Last night I changed planes at Doha airport, and as I approached the gate, I saw them:  a herd of sweetly earnest, crunchy-granola types swathed in fleeces, wearing their hiking boots, and carrying their daypacks as their carry-on luggage.  Ladies and gentlemen: the Kilimanjaro trekker.  Quite frankly, I almost changed my mind about the whole thing right then and there.  I mean it, there was a final call for the flight to Paris and I had a serious moment of "I wanna flee back to the land of rude (but chic) city people, I don't know how to do this outdoorsy thing with these outdoorsy folk."  But I went. And here I am.

And so far, so good.  If you're going to do this whole crazy thing, I recommend flying into Kilimanjaro Airport - it's pretty much idiot-proof, which is exactly what I needed.  You go in, the visa forms are on the counter, you get in the line with the huge, bright yellow, hard-to-miss sign saying "I NEED A VISA" (as opposed to the other line, which says "I HAVE A VISA" - you'd really think that would make it idiot-proof, but no, people still somehow manage to get into the wrong line.  I despair sometimes.).  Anyway, you fork over your cash to the nice man at the window and then he sends you to another nice man at another window and you get your completely unflattering and unrecognizable photo taken and the visa slapped into your passport.  One belt for luggage retrieval and you're outta there.  I had booked an airport pick-up and bless him, there he was with the sign AND my eleven-letter last name spelled correctly. 

This isn't my first trip to Africa - I took a pretty good trip around Cape Town and surrounding area a few years ago, and I've been to both Morocco and Egypt (although they're both so much more like the Middle East that it's hard to think of them as African).  But this is my first time in AFRICA Africa and even the drive from the airport had me mesmerized.  It starts off pretty much as you'd expect - beige and dry and pancake-flat, but the closer you get to Moshi, the greener and hillier it gets.  One of the many (many) things I dislike about living in Saudi Arabia is the lack of colour.  Beige dust, beige sand, beige buildings, white thobes on the men, black abayas on the women.  Here?  Colour EVERYWHERE.  We passed the Masai market, which was swarming in long, lean men mostly wearing their traditional crimson, but I saw a few of them sporting my favourite shade of purple and there was one dapper gentleman swathed in a jazzy little patterned number which I deeply coveted for my own wardrobe.  Sadly, it seems as though they were only selling goats and sheep (I considered a sheep, but it would be quite hard to pack), so we moved right along.  Did I mention the greenery?  Green is a big deal when you live in a desert, and Moshi is very green.  Trees and lush plant life everywhere, along with patches of scarlet and magenta flowers and the smell of woodsmoke in the air.  I wasn't expecting it to be so pretty.

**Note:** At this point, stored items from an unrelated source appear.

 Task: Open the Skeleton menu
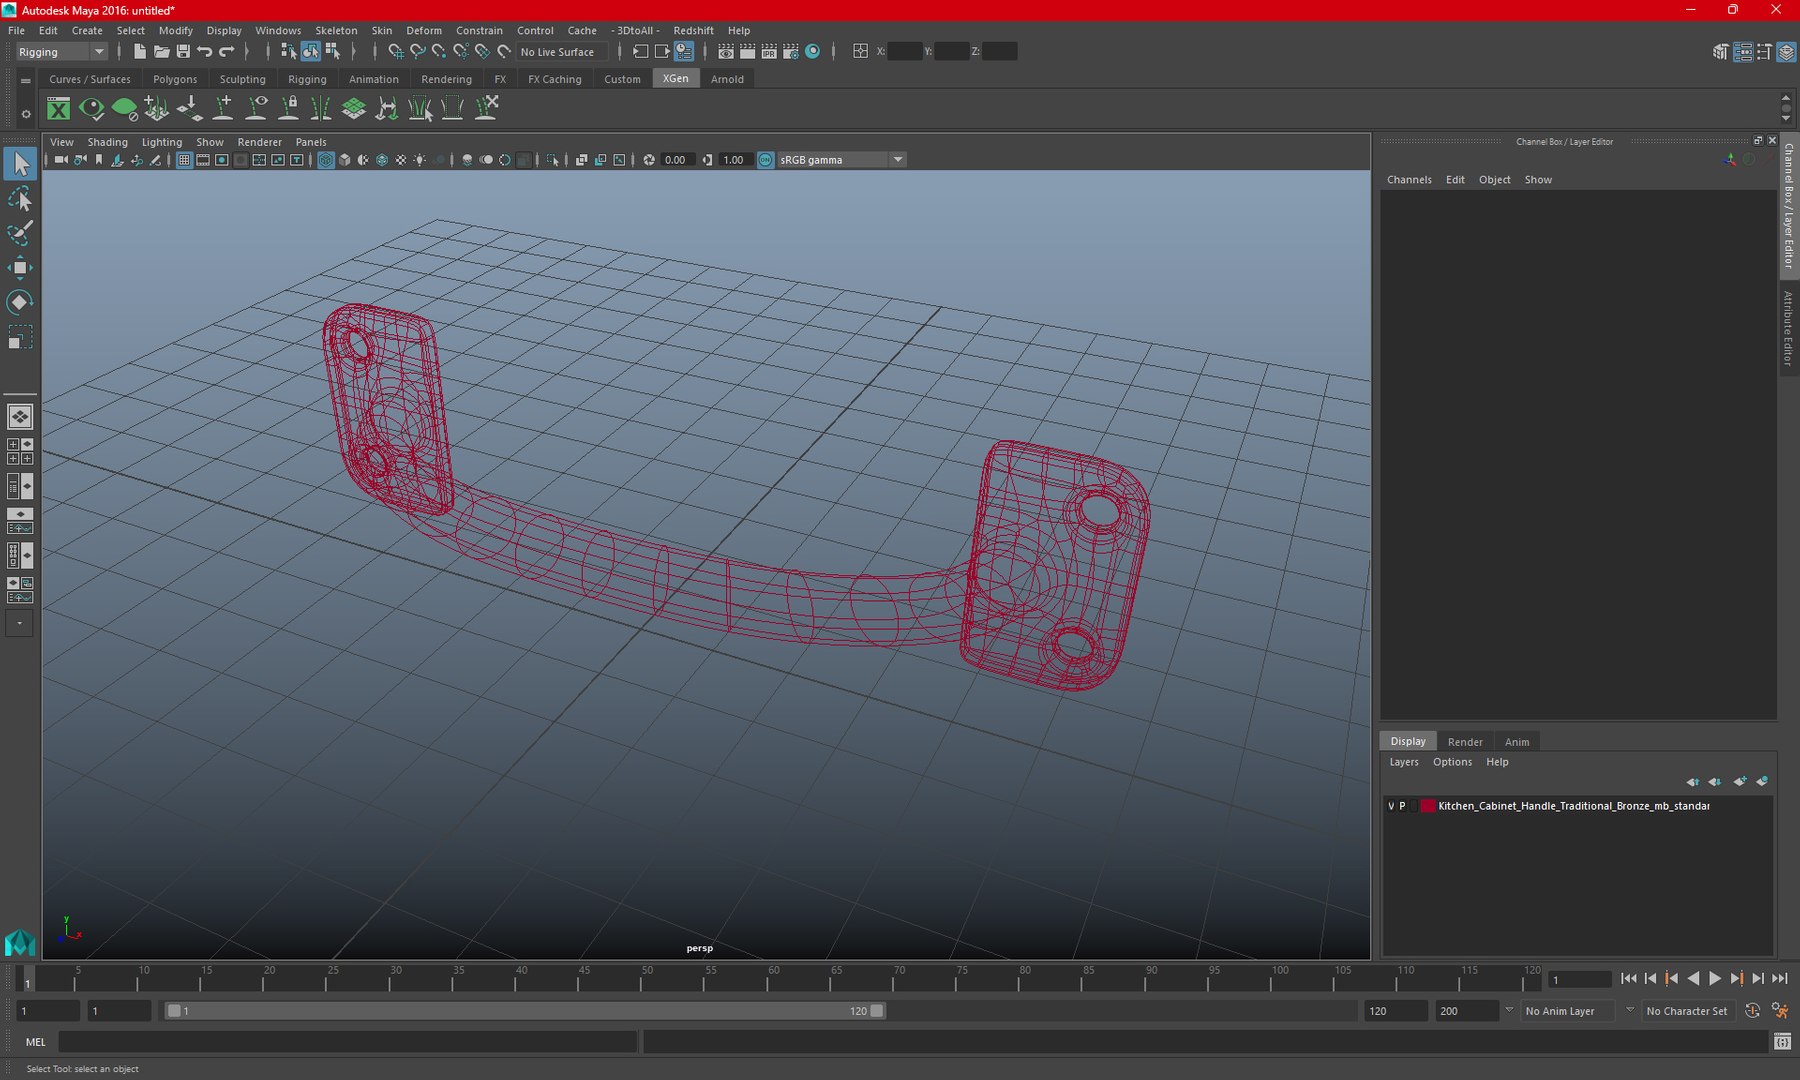coord(336,30)
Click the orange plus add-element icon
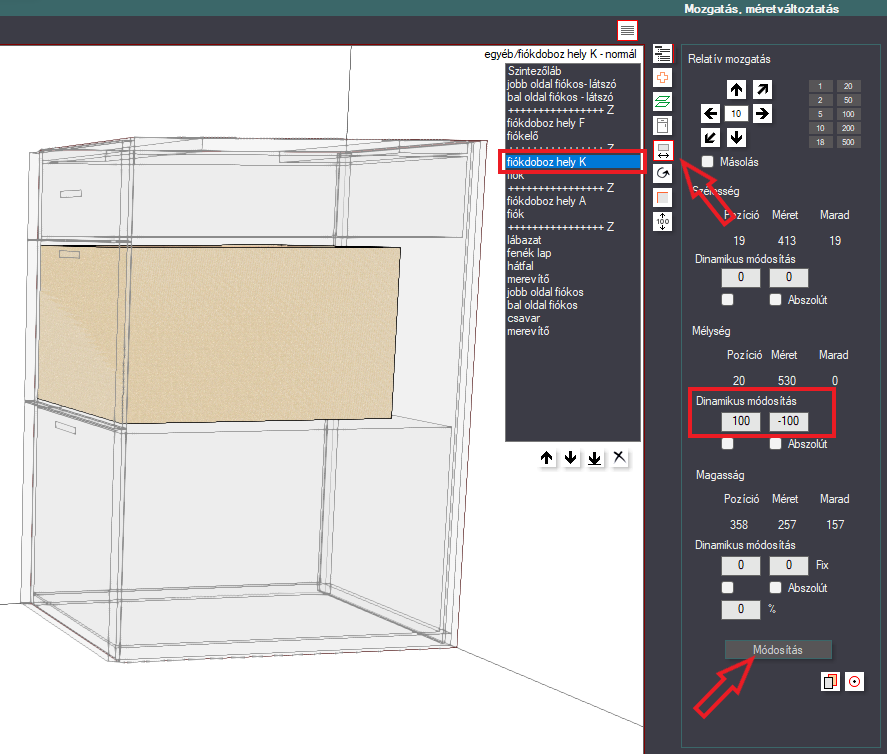This screenshot has width=887, height=754. pos(662,77)
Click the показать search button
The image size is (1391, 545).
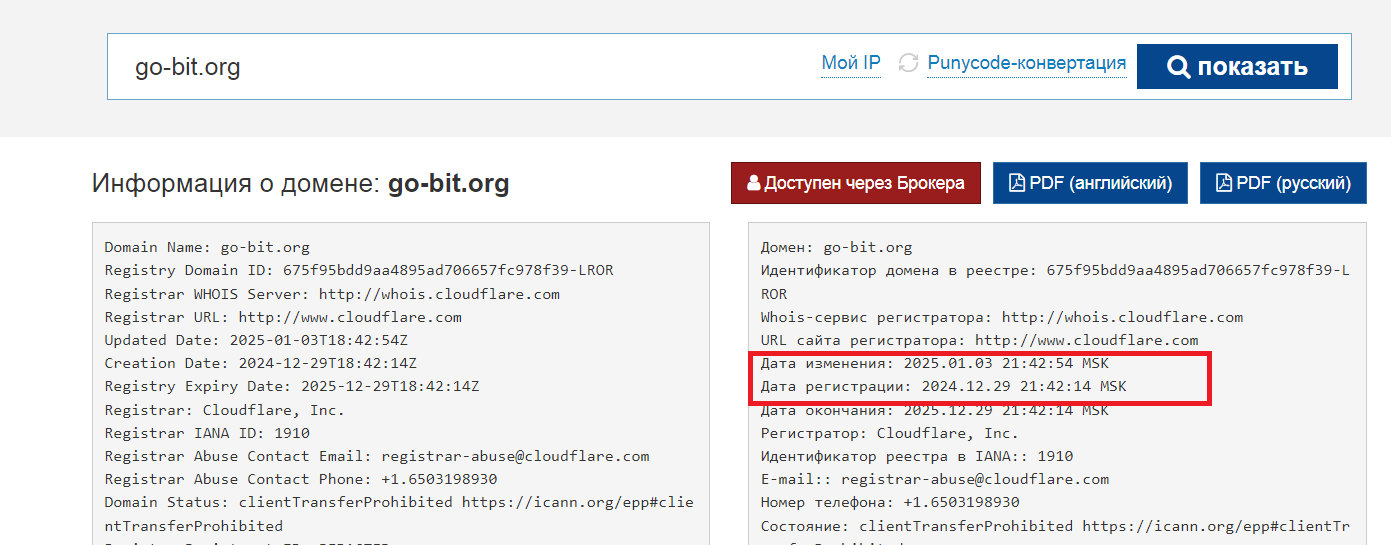point(1237,66)
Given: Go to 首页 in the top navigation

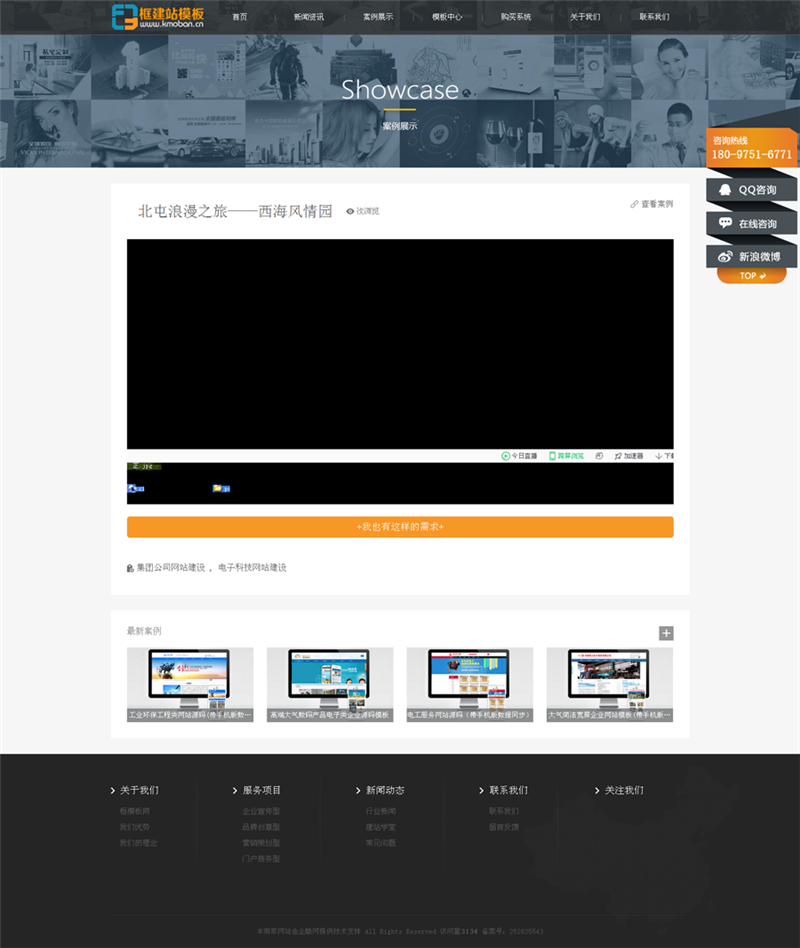Looking at the screenshot, I should point(240,17).
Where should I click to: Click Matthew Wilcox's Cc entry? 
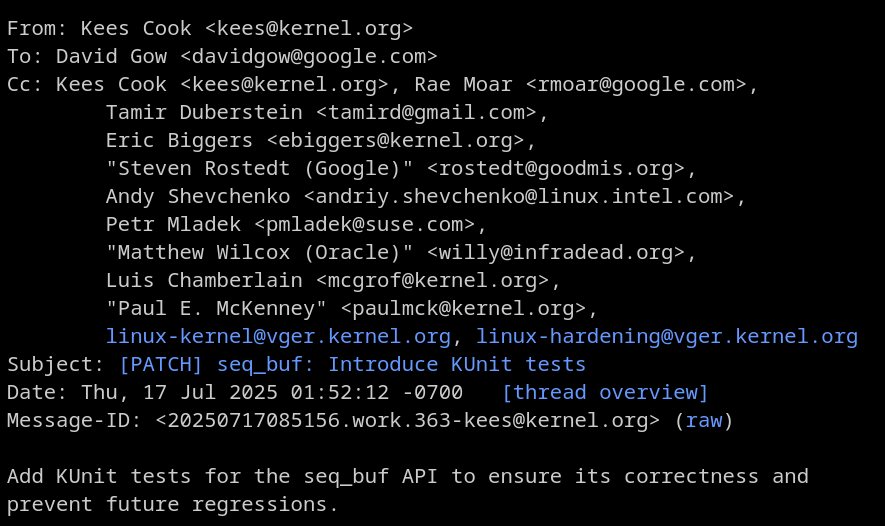point(400,253)
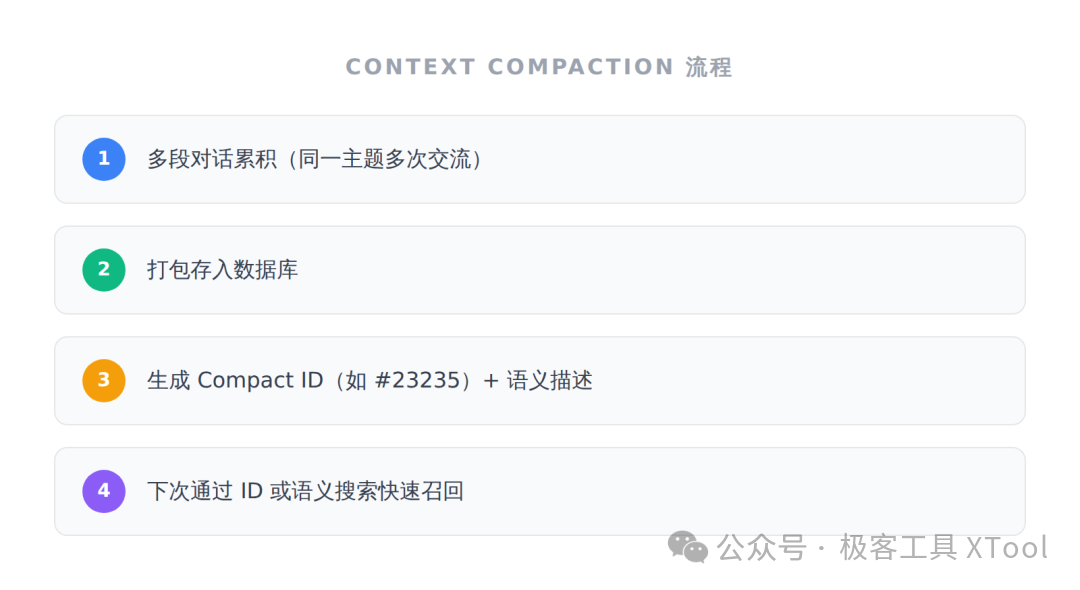This screenshot has height=590, width=1080.
Task: Click the 快速召回 text in step four
Action: pos(420,492)
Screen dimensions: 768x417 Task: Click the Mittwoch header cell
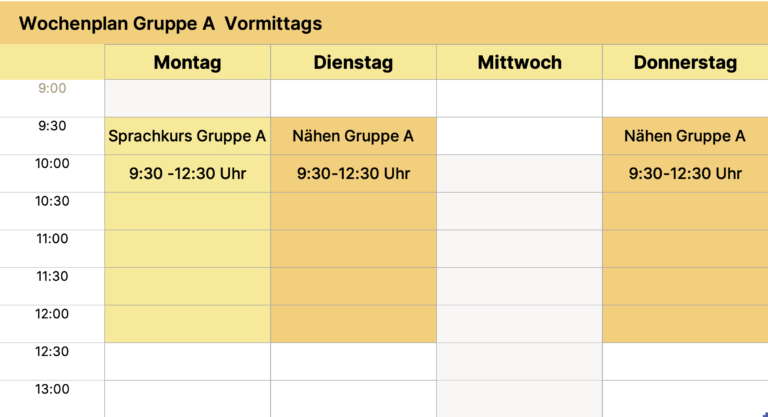point(519,63)
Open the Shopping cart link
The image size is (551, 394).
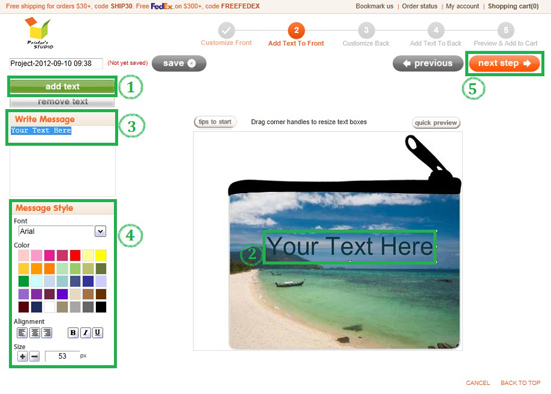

And the signs.  The signs might be my favourite thing.  I saw one for "Medium School".  So is this the school between Large and Small?  Or a training academy for psychics?  Sign on a gasoline truck:  In God We Trust.  Well, I'd personally like to trust in your driving skill, sir, since you're transporting about a bajillion gallons of flammable liquid, but that's just me.

Anyway - I'm staying at the Keys Hotel just outside of town, which of course necessitated Adventures in Taxi Procurement in order to get into town to buy some snacks and internet time (yes, people, I did this for you - the bottle of wine in my bag is just a bonus.).  The hotel is...well...let's just call it rustic and leave it at that.  I have the occasional success with wifi out there for messaging, but I think a blog post from my phone would have been beyond both my patience and the wifi.  But it's clean and the bed is comfortable and I'm pretty sure it's going to look like heaven when I come down from the mountain (wow, it's all so biblical - maybe I'll find some stone tablets up there while I'm at it.) after sleeping on the ground for a week. 

Well, I'd better go - I have a delightful evening ahead of me: unpacking my suitcase and re-packing my Kilimanjaro stuff into my North Face duffel bag.  Yes, that's right - I am now a person who owns North Face things.  I am now a person who owns polar fleece.  I am now a person who owns a headlamp.  Oh god - am I actually becoming one of those crunchy-granola types?  I am now a person who needs a drink!  And if you've read this far and enjoyed any of it, please consider donating a few dollars/pounds/euros/whatever to Doctors Without Borders (my Just Giving button at top right).  Come on, if I'm going to go all sweetly earnest, I might as well be all good-deed-doing, too.  Ugh.